* _Exercise aim_:
Copy the listing from the line with "Lifetime (1306, 1403)" to the line with "GDC (757, 1404)", both included, and keep every word. Scale each coordinate in the answers by 0.45, rounding to whole numbers with halves going up.

>>

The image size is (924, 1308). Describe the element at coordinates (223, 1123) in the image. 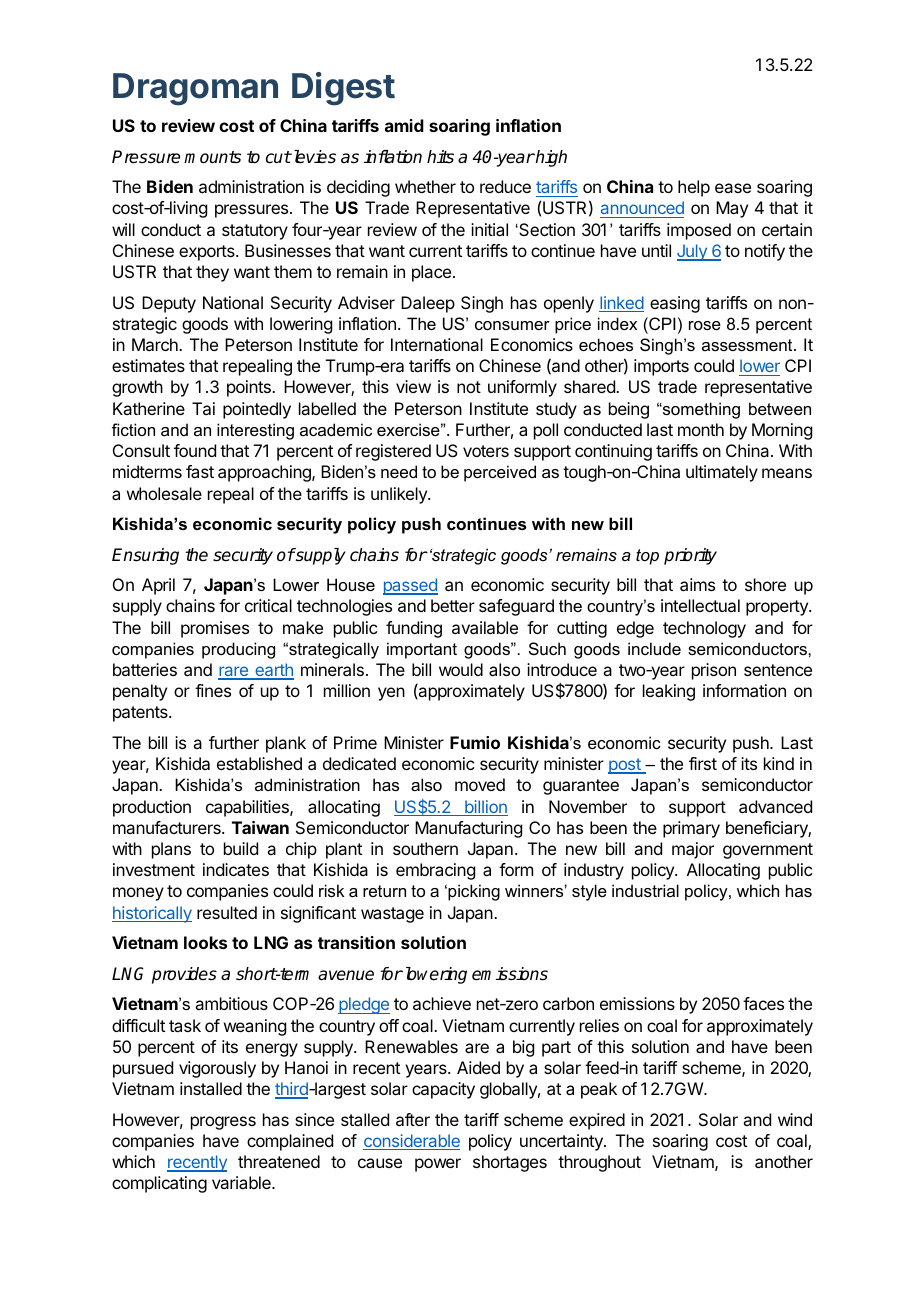

I see `progress` at that location.
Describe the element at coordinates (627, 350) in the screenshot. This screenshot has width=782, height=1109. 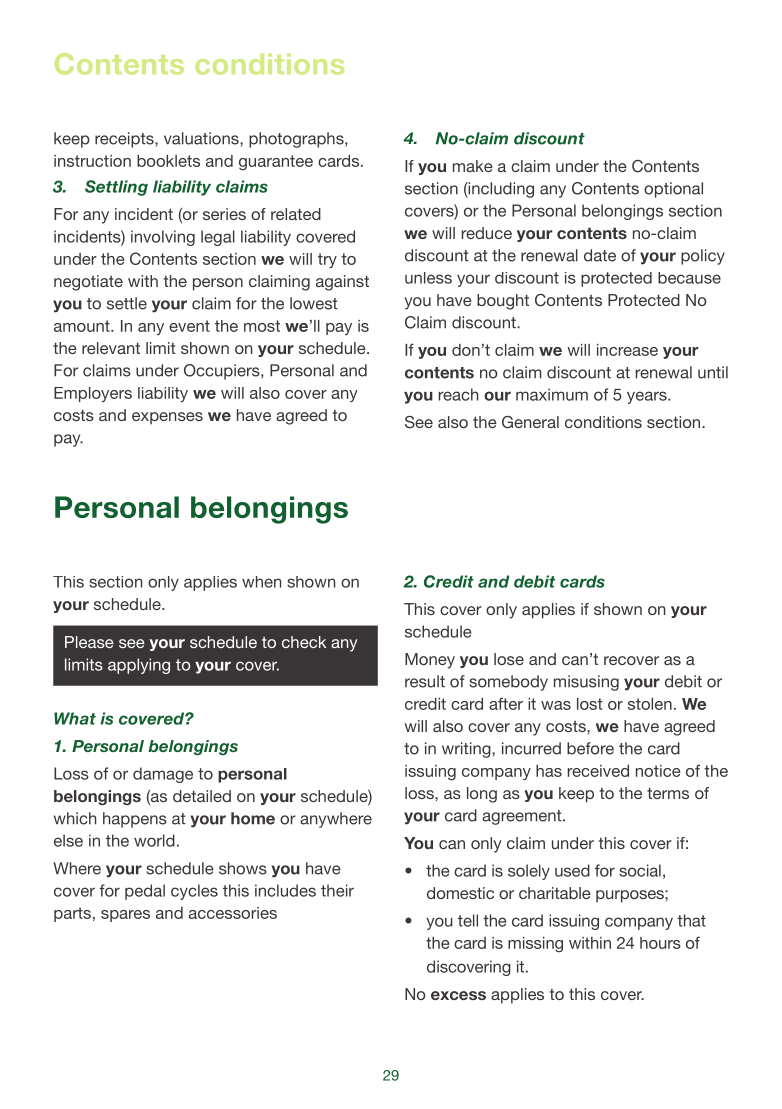
I see `increase` at that location.
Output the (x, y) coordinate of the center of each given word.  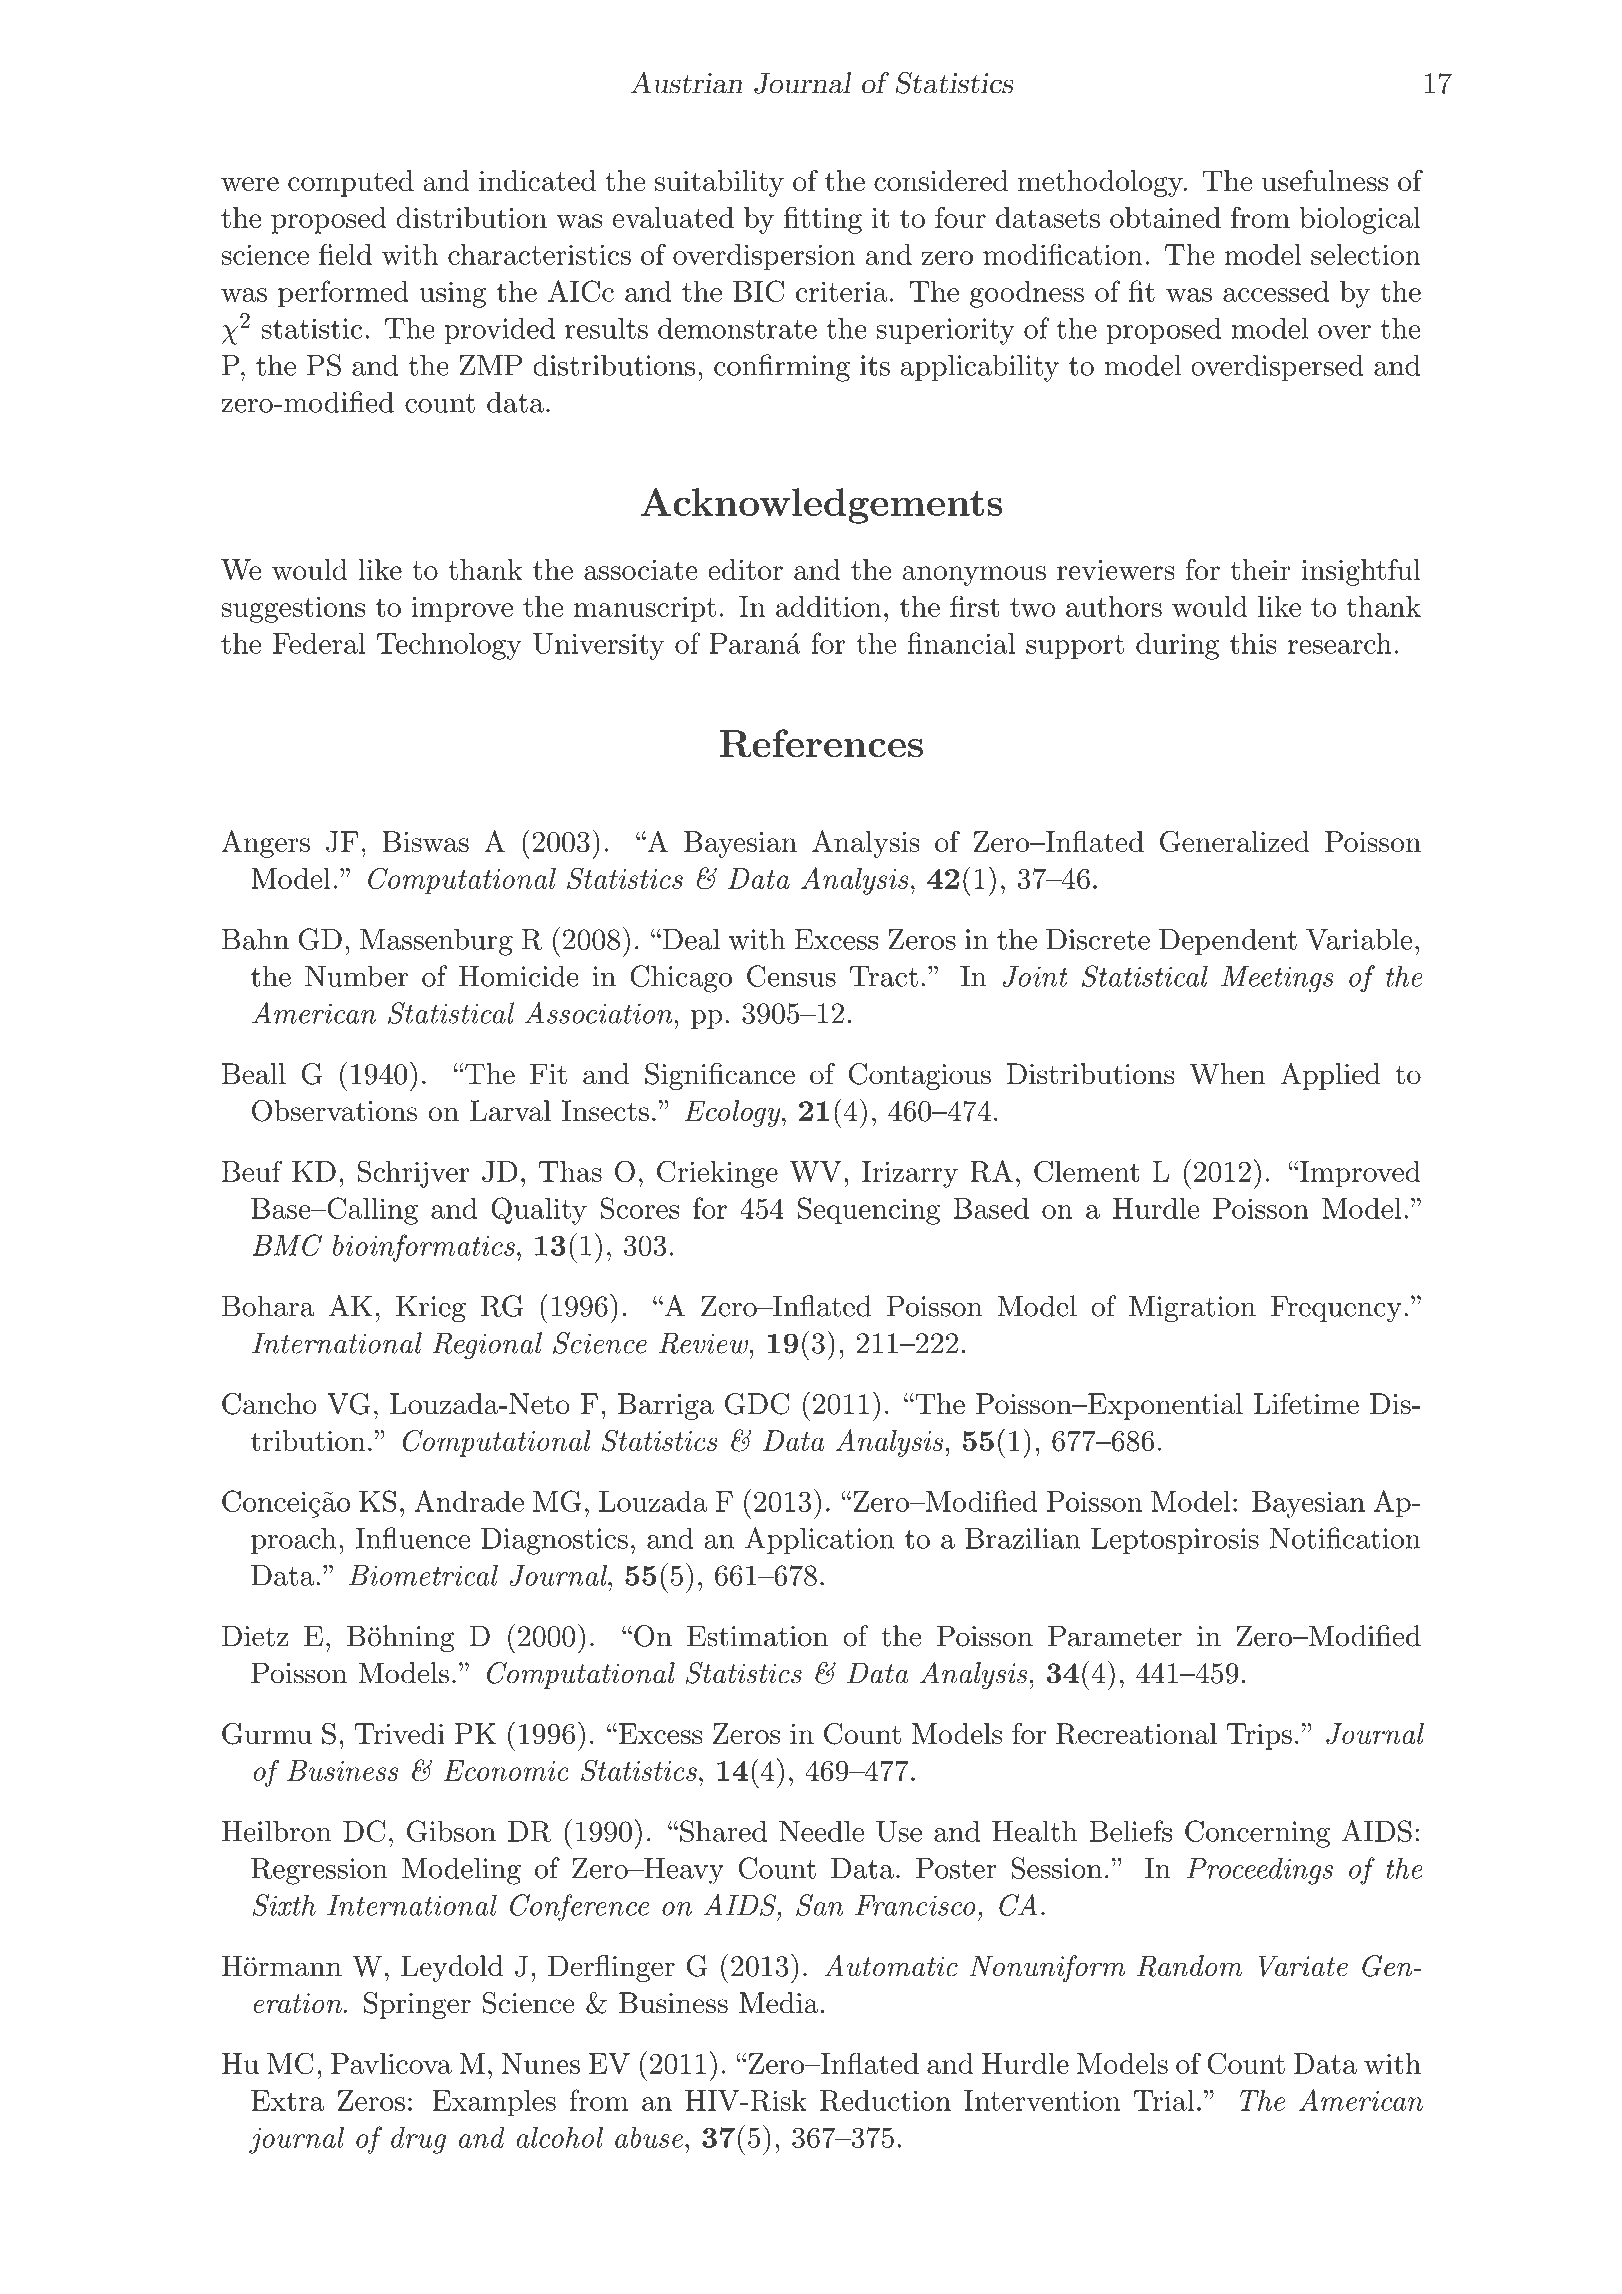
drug (418, 2140)
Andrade (469, 1501)
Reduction (885, 2100)
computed (351, 183)
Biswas (425, 841)
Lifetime (1306, 1403)
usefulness (1325, 180)
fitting (823, 220)
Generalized (1235, 841)
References (821, 743)
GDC (757, 1404)
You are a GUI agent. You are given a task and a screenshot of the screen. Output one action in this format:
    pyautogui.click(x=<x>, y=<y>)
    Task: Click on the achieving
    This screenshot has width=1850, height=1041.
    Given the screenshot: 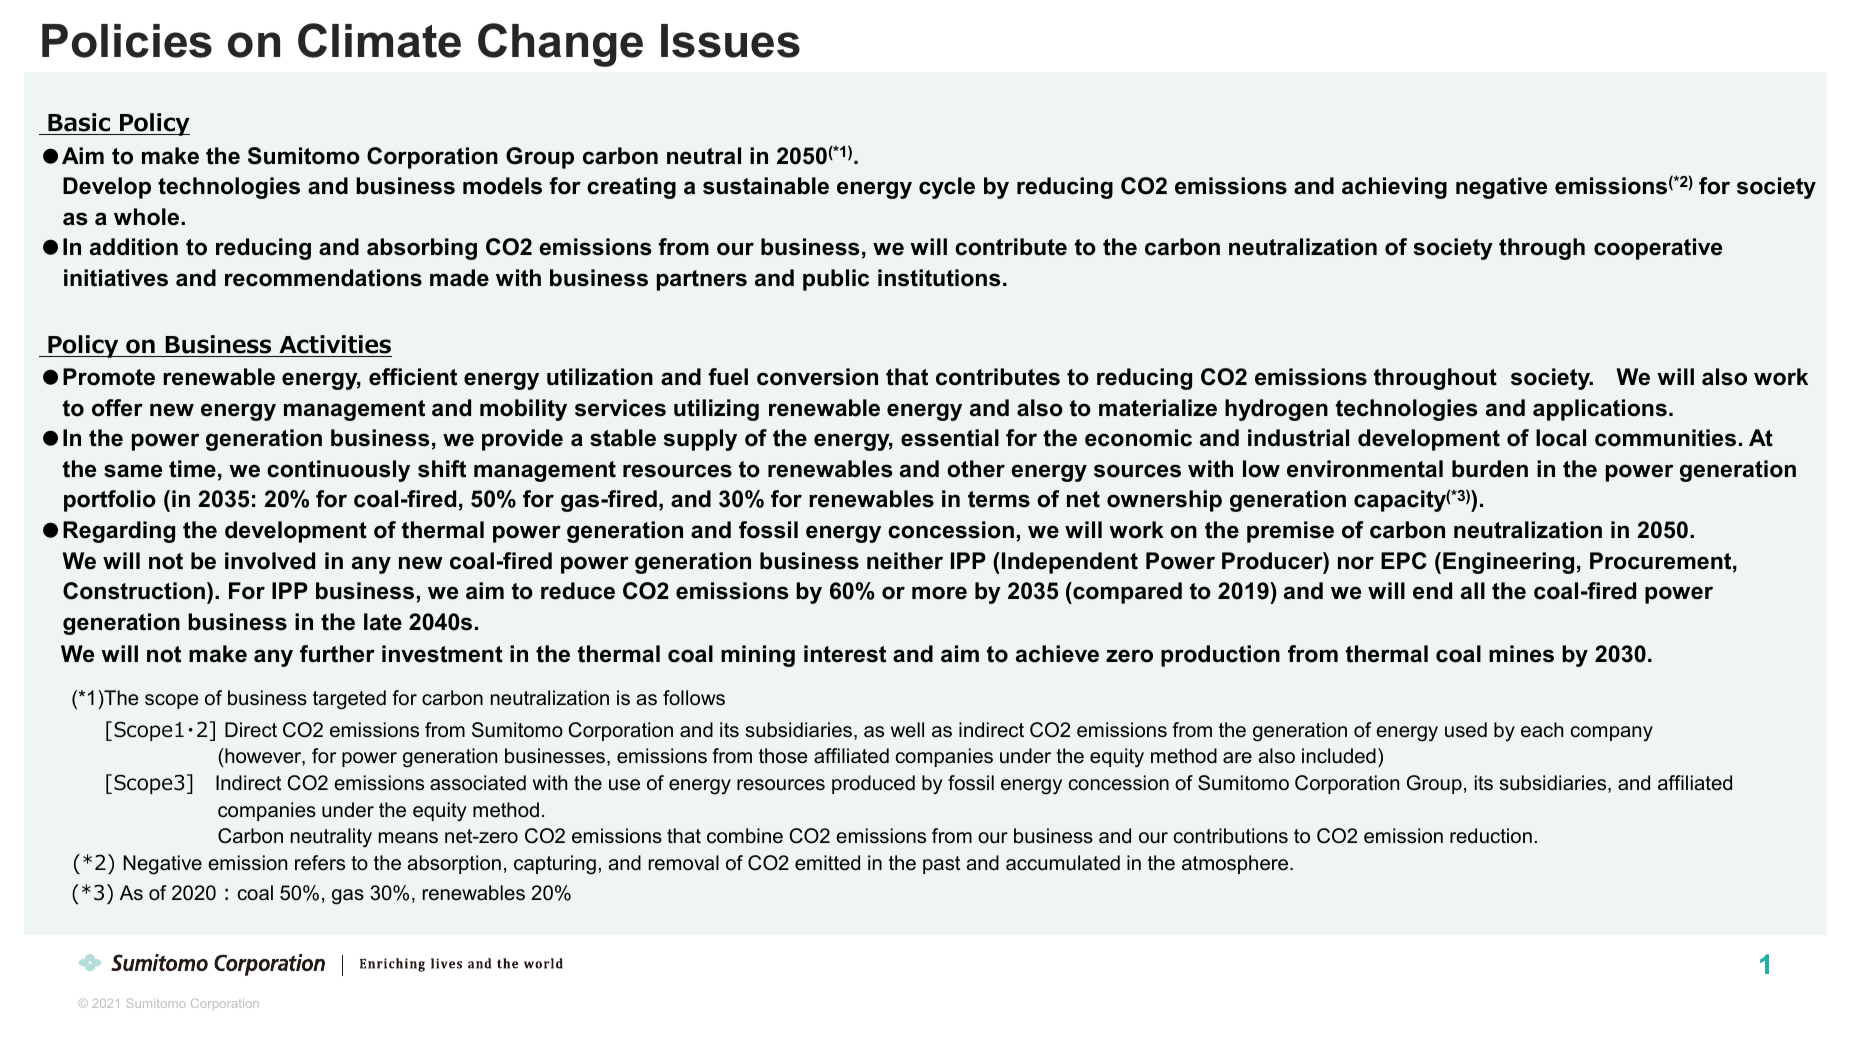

<<

* _Solution for this problem_:
Lifetime (588, 631)
usefulness (596, 81)
fitting (370, 99)
Generalized (556, 378)
References (369, 334)
GDC (341, 632)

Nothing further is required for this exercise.